Tool‑use robustness and safety
While Table 9 shows promising averages, there is limited visibility into failure rates like incorrect API parameterization, browsing loops, or tool invocation cost/latency.
Compute and scaling
Training “ten trillions” of tokens implies substantial compute and data curation infrastructure. The paper does not disclose exact compute budgets or carbon/latency trade‑offs; it introduces GLM‑4‑Air for lower latency/cost but does not quantify the savings.
Open model vs closed models
The strongest model (GLM‑4) is API‑served; the open model is GLM‑4‑9B. The capability gap between the open and closed variants remains material (Table 2 vs GLM‑4‑9B‑Chat rows; Table 7 execution summary trends).

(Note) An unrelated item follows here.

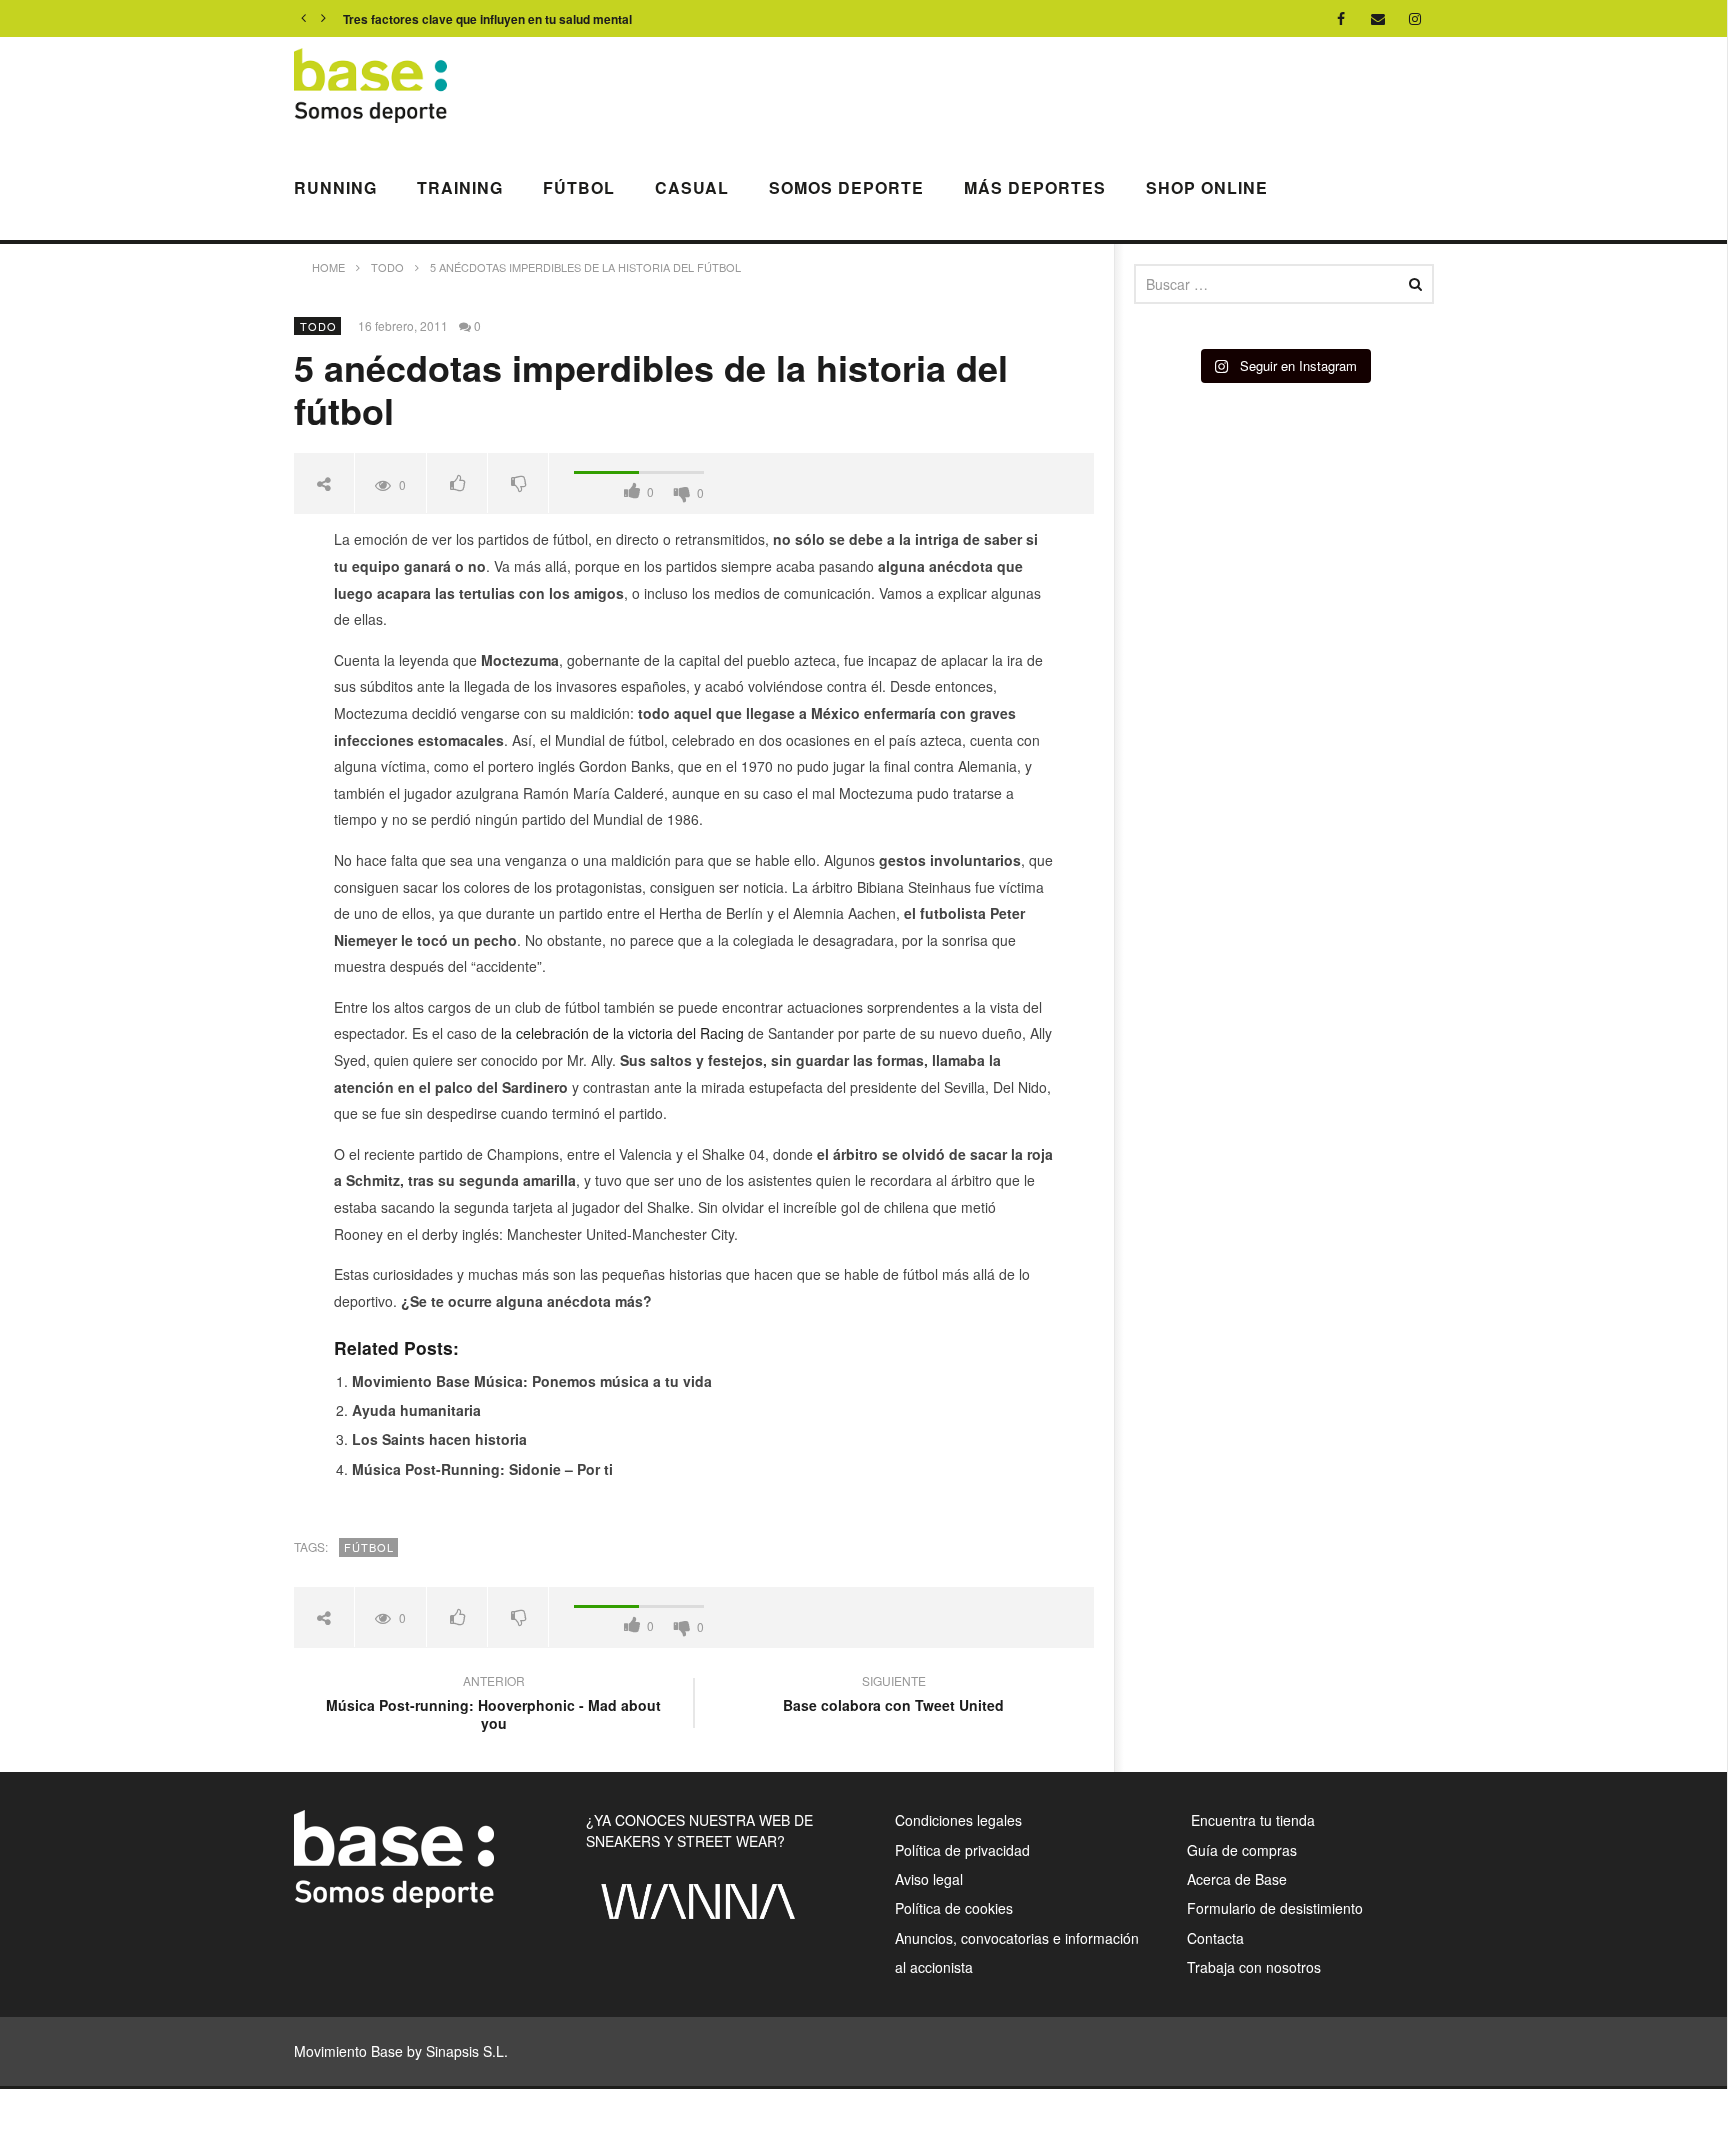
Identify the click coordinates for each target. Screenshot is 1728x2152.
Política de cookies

7. Implications and Future Directions¶

How this work shifts the landscape
Demonstrates that a bilingual model family can approach frontier performance in general reasoning while surpassing them in Chinese alignment and matching them in long‑context tasks at 128K (Table 5). It also normalizes “All Tools” alignment—LLMs as planners and tool orchestrators—not just chatbots (Figure 4; Table 9).
Follow‑up research enabled or suggested
Long‑context alignment science: LongAlign provides a blueprint; future work can quantify which components deliver the biggest gains, and extend to retrieval‑augmented generation and memory architectures.
Math and science reasoning: expand ChatGLM‑Math self‑critique to multimodal math, formal theorem proving, and verifier‑augmented training.
Code and real‑world programming: improve NCB performance via curated agent trajectories, execution‑based learning, and stronger function‑tool ecosystems (e.g., IDE integration).
Tool‑use reliability and safety: systematic stress tests for browsing, API calling, and recursive planning; formalize stop conditions, cost‑aware planning, and permissioning.
Evaluation methodology: reduce reliance on LLM‑as‑judge by adding human evaluation and automated metrics with ground truth where possible.
Multilingual expansion: extend alignment beyond Chinese/English to the 24 languages present in pretraining, measuring cross‑lingual parity.
Practical applications
Enterprise assistants for research, data analysis, and operations that require web access, spreadsheet‑like computation (Python), and report summarization over 100K‑token documents.
Developer copilots for data engineering and analytics pipelines with function calling and execution summaries (Table 7).
Chinese‑first applications: education, public services, and customer support requiring culturally aligned and safety‑aware dialogue (Table 4, SafetyBench Table 10).

In short, Sections 2–3 and Tables 2–10 show that GLM‑4 delivers competitive base capabilities, strong Chinese alignment, long‑context proficiency up to 128K (with an experimental 1M variant), and a practically aligned agent that autonomously plans and calls tools. The remaining gaps—math at the frontier level, code on real prompts, and tool‑use robustness—are visible and tractable targets for the next iterations.